Aunt Syl, mother’s sister, played the piano by ear. Given what I know of Sylvia’s standing in the family, or what I know of her perception of her standing in the family, my guess is that there was only enough money for one daughter to receive piano lessons. Ruth, being the oldest, took the lessons. Sylvia had access to the piano, probably listened to Ruth practice and, in her can-do way, taught herself to play.
My early memory is begging her to play Stormy Weather. “Don’t know why, there’s no sun up in the sky, stormy weather. Since my man and I ain’t together, it just keeps raining all the time.” I was not more than 5-6 years old. Aunt Syl was already a nurse and living in New Jersey and married to a man named Abe Rosen. She left for nursing school Rosh Hashana 1929, six months after I was born, so I only got to hear her play when she came to Richmond for visits.
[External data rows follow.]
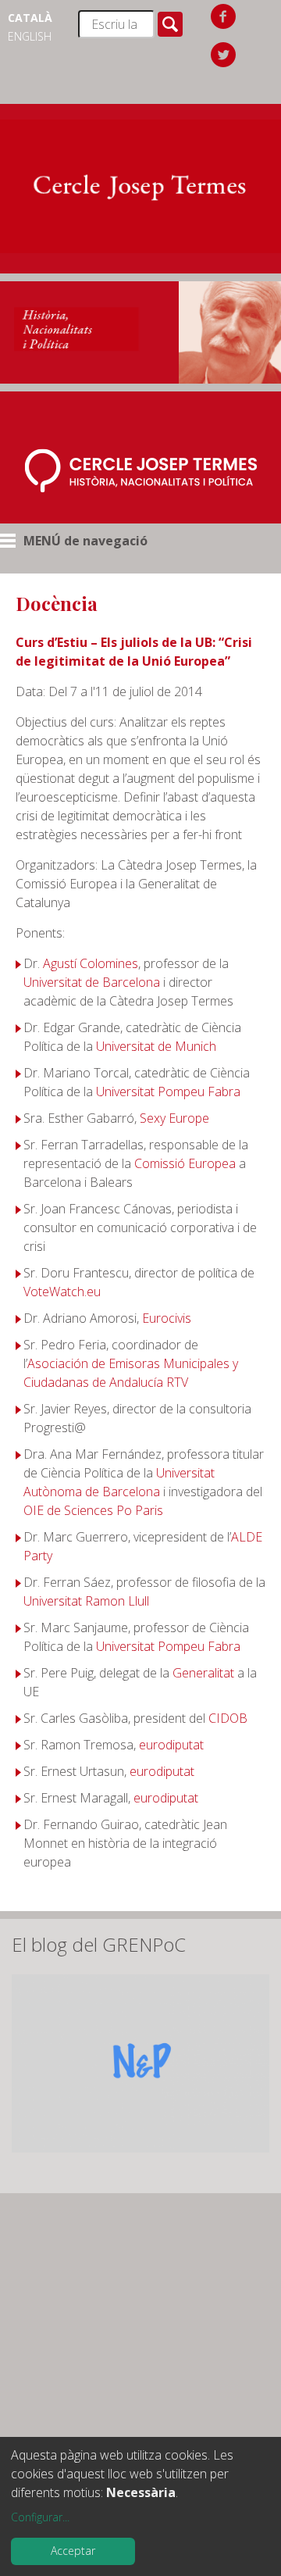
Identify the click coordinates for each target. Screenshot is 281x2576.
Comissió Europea (185, 1163)
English (30, 36)
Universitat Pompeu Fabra (168, 1091)
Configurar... (40, 2517)
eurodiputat (171, 1744)
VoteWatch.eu (62, 1291)
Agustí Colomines (90, 963)
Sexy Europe (174, 1118)
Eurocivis (166, 1318)
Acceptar (73, 2550)
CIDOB (227, 1718)
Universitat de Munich (156, 1046)
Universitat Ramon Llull (86, 1601)
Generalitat (203, 1672)
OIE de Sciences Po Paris (93, 1510)
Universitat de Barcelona (91, 982)
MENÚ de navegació (85, 540)
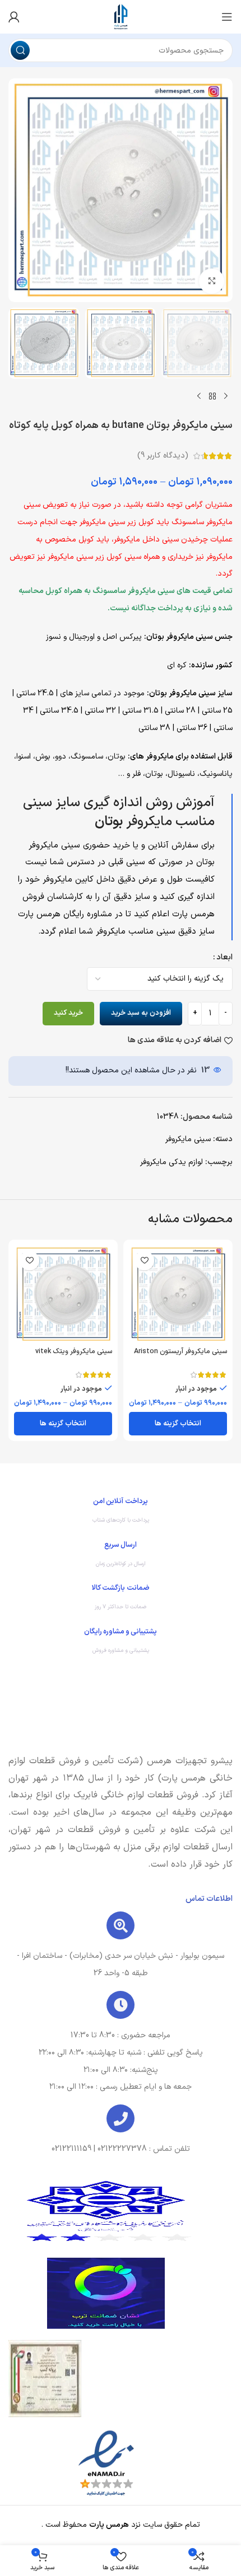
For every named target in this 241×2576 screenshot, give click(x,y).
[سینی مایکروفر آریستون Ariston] (178, 1294)
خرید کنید (68, 1013)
I can still picture scenes in Grandma and Grandpa Radman’s big house on Clay Street (near the corner of 11th Street, demolished at least 20 years ago for a new highway-connecting road). I’d sit on the bench next to her, while she played popular songs, and sing with her. There came a day when she got stormy about playing Stormy Weather, and told me she didn’t like the song and wasn’t going to play it any more.
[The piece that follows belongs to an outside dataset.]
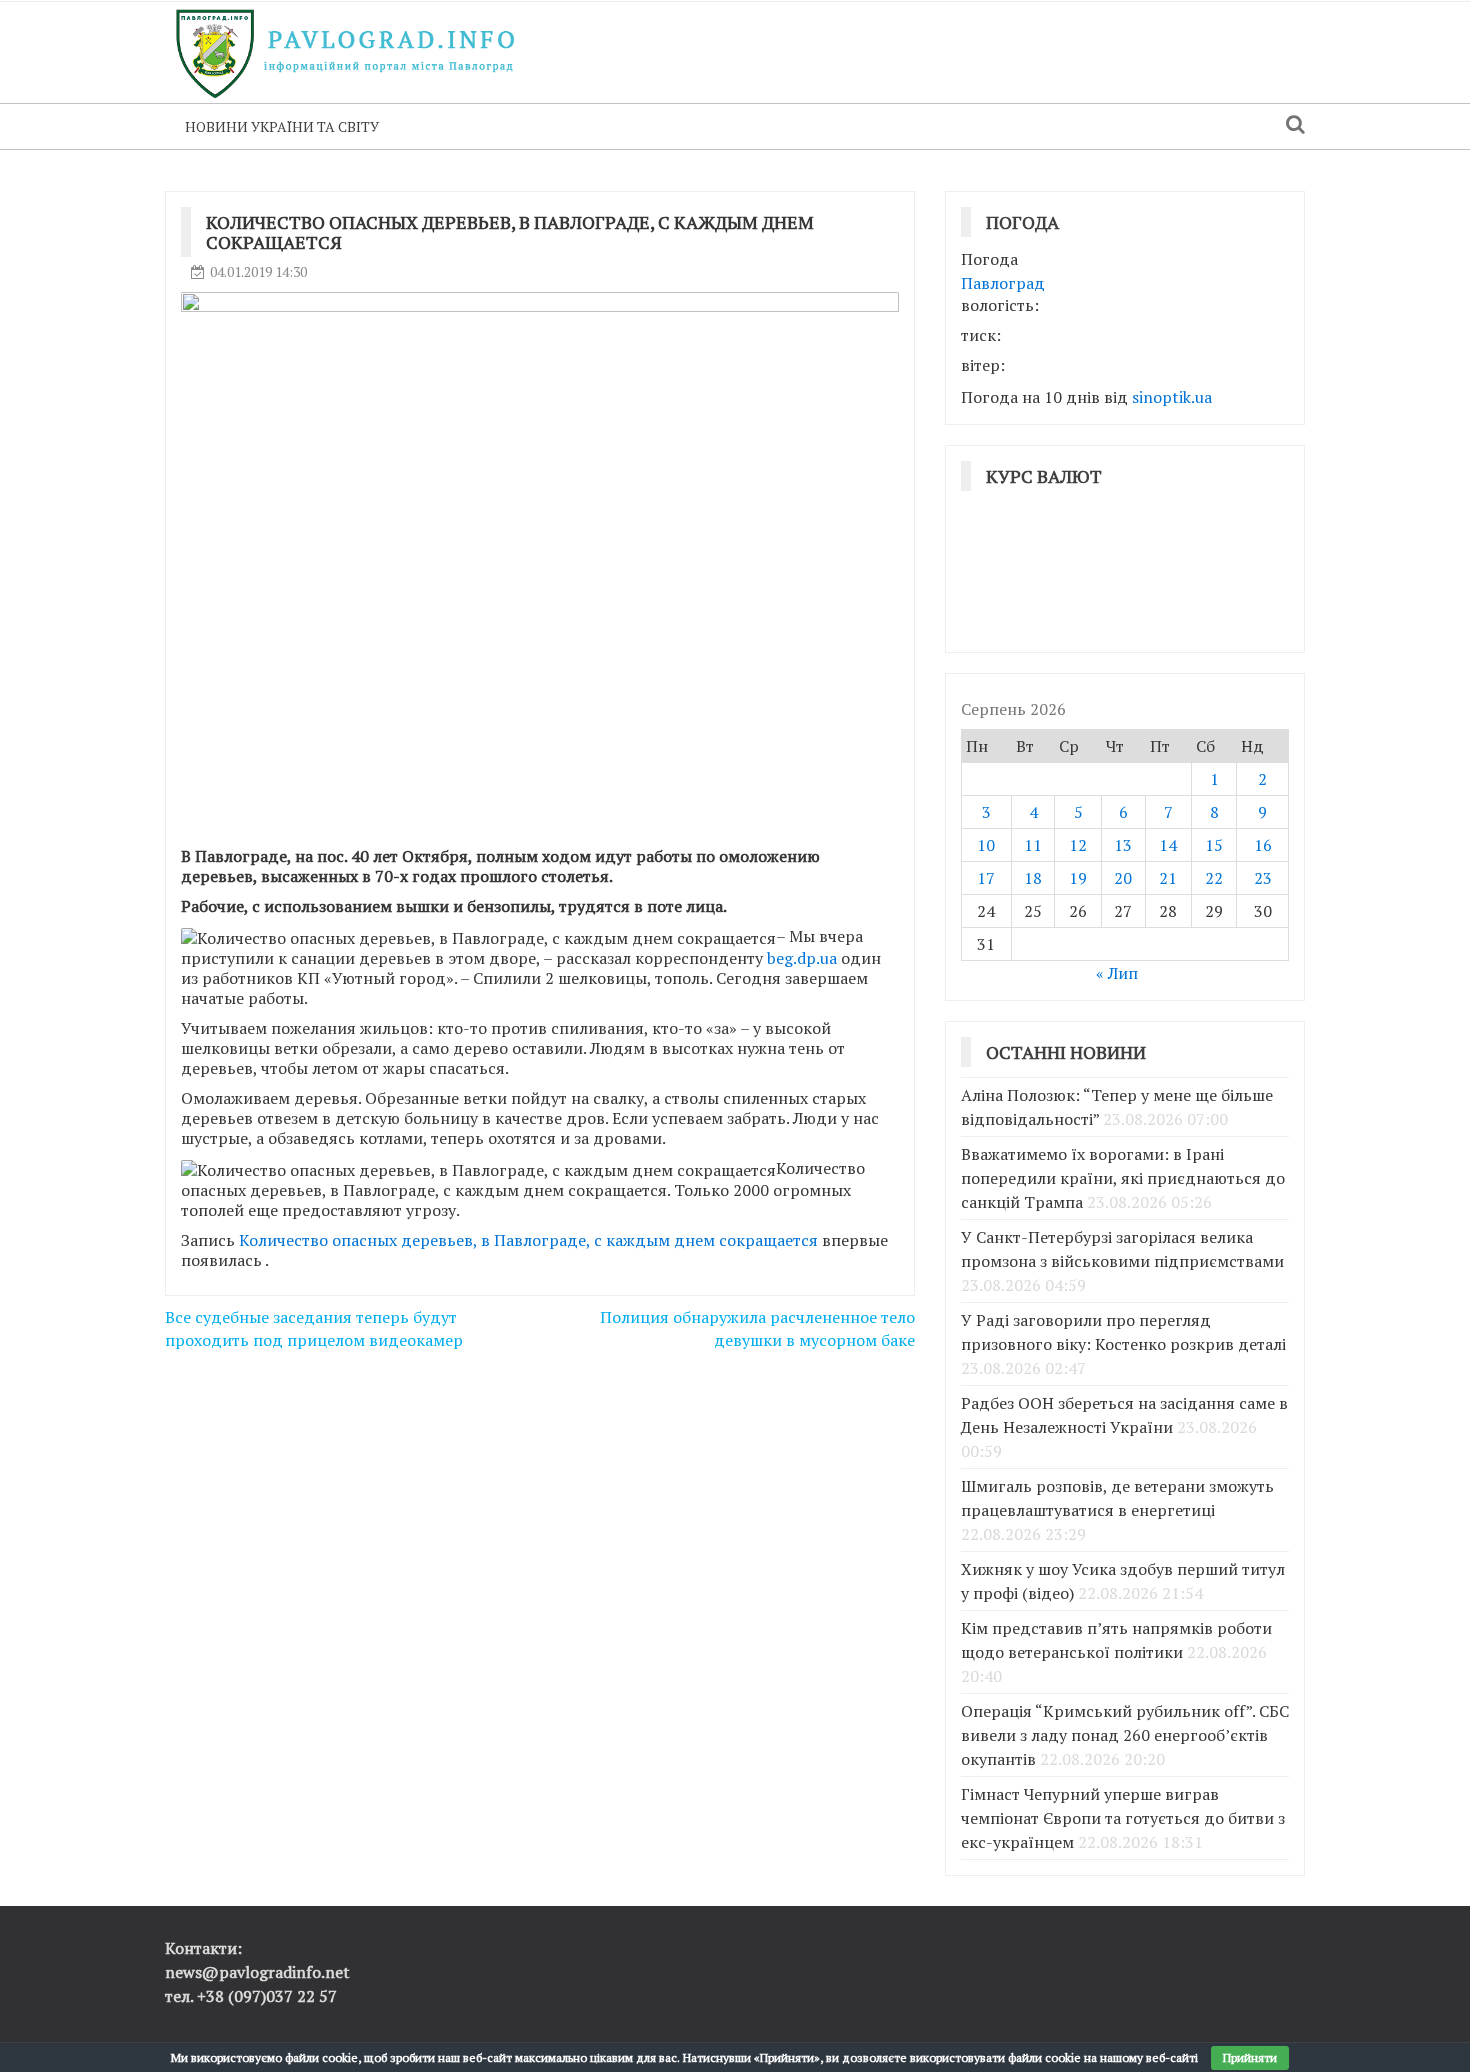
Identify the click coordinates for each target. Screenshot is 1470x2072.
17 (986, 878)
I think she and Abe Rosen got married in that house. (Right now I don’t know the year.) Ruth and Leonard had had a huge wedding in the Richmond Hotel. Aunt Syl and Abe got divorced after five years. Things probably weren’t too good for a year or two before the divorce. Maybe that’s when she stopped playing Stormy Weather for me.
What made me think of this: instead of going to shul tonight, I’m in my office preparing to read the parsha, but doing a double crostic before I settle down. The first clue was “A 1933 song by Harold Arlen & Ted Koehler (2 wds.)” The answer was Stormy Weather.